Food security is a fundamental global concern. According to the 2023 edition of the State of Food Security and Nutrition in the World report issued by the Food and Agriculture Organization of the United Nations, Africa remains the worst-affected region, with one in five people facing hunger, more than twice the global average.
Over the past decade, China has set up 24 agricultural technology demonstration centers in Africa and popularized more than 300 advanced agricultural technologies, which have increased local crop yields by an average of 30 to 60 percent, benefiting more than 1 million farmers in African countries, said Tang Renjian, China’s minister of agriculture and rural affairs.
China’s plan for modernizing Africa’s agriculture seeks tangible and mutually beneficial outcomes as opposed to abstract theories, said Richard Mulwa, deputy vice-chancellor of Kenya’s Egerton University. “The benefits will trickle down to farmers,” he said.
Talent shortage, especially in technology, hampers economic growth. The African Development Bank has projected 4 million new tech jobs by 2025 in Africa, but only half can be filled due to the scarcity of skilled professionals.

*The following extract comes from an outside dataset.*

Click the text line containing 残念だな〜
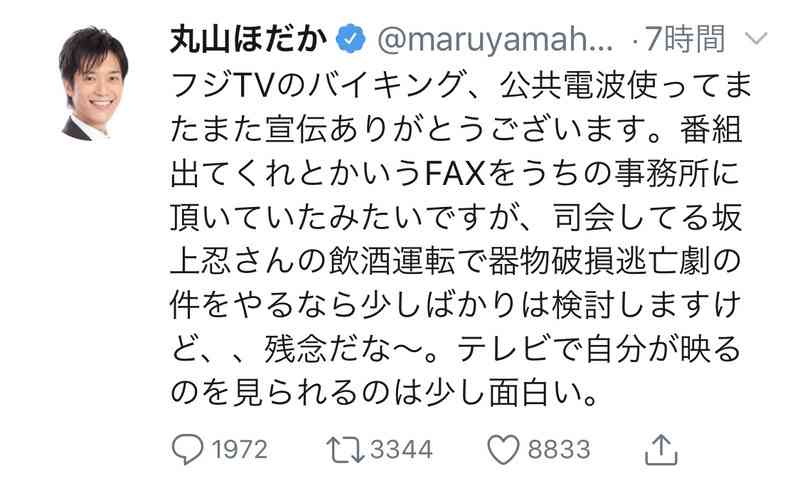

China’s multifaceted support to Africa, including initiatives like the Luban Workshop, contributes to capacity-building and knowledge transfer in China-African cooperation.
In Rwanda, a Luban Workshop, a collaboration project between China’s Jinhua Polytechnic and Rwanda’s Integrated Polytechnic Regional College Musanze, trains students in skills such as telecommunications, smart manufacturing, electrical automation, and e-commerce. In April 2021, the professional teaching standards of e-commerce developed by Jinhua Polytechnic were formally incorporated into Rwanda’s Educational Qualifications Framework.

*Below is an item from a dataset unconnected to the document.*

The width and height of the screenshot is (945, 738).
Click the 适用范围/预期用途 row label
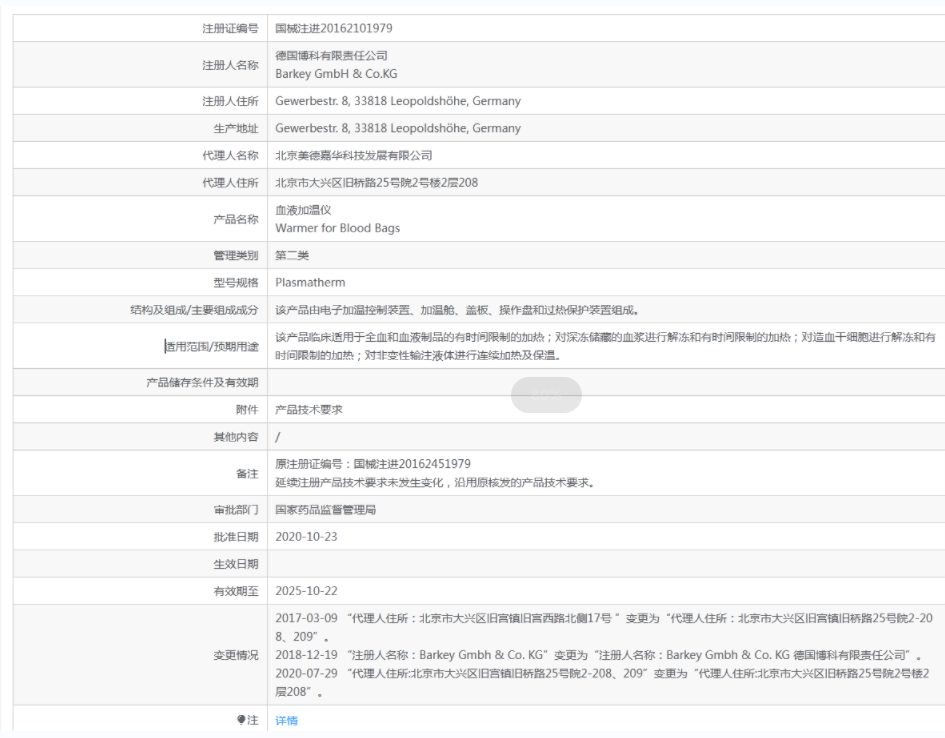coord(211,347)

Since establishing the first Luban Workshop in Africa in 2019, China has set up a dozen such workshops continent-wide, attracting a growing number of young Africans seeking skill enhancement for employment and development.
On Jan. 12, Angolan President Joao Lourenco cut the ribbon to inaugurate a professional training center donated by the Chinese government in the city of Huambo in the central province of Huambo.
Covering an area of more than 20,000 square meters, the Integrated Center for Technological Training project includes 30 laboratories and six workshops for robotics, machining, computer science, and automotive repair, among others. The center will train 2,400 students per year in its first phase.
Cooperation with China in the area of talent development is effective and stable, Angolan Secretary of State for Labor and Social Security Pedro Filipe told Xinhua in an interview, saying Angola has also established cooperative projects with several Chinese companies, providing internship and training opportunities for young Angolans.
“Over the past 10 to 15 years, China has proven to be an important economic and political partner of Angola, and the partnership has yielded fruits in various fields, with vocational training and employment being prioritized in recent years,” said the official.
Sydney Mwamba, executive director of the Policy Monitoring and Research Center, a think tank in Zambia, stressed the importance of talent development.
“It is gratifying that China is willing to train African human resources in various sectors … which will not only reduce levels of illiteracy but enhance the skills of local people to contribute to economic development,” said Mwamba.